-------- The data

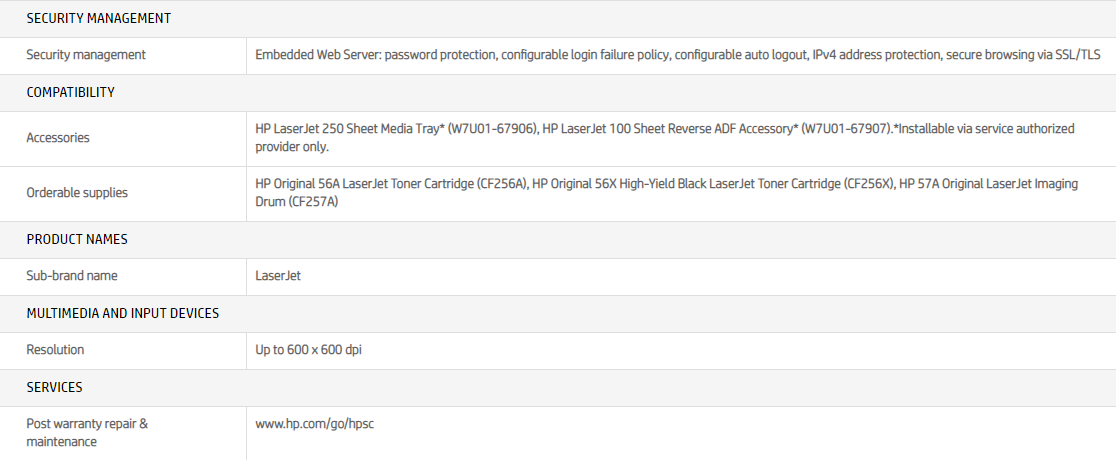The image size is (1117, 460).
Task: Click the www.hp.com/go/hpsc link
Action: point(315,424)
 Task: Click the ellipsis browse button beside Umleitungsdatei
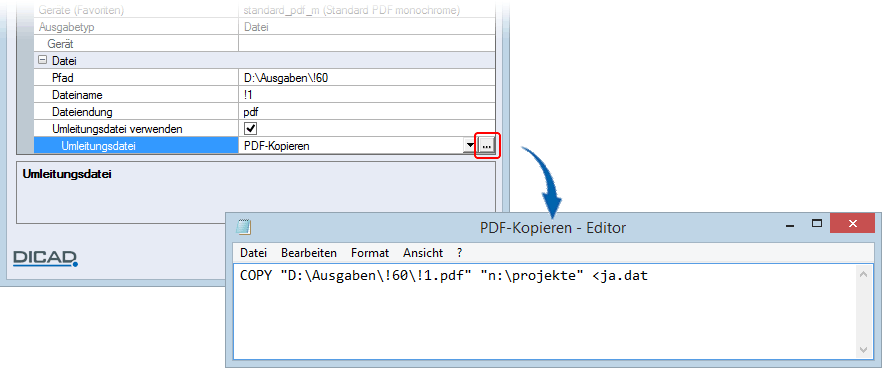[487, 146]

----------------

» **What to work on**
In the records, the line containing "Task: Click the ellipsis" starts the span and the final line ends it. Output exactly that span, both ends included, with no pictures and nothing else.

» **Written answer**
 Task: Click the ellipsis browse button beside Umleitungsdatei
[487, 146]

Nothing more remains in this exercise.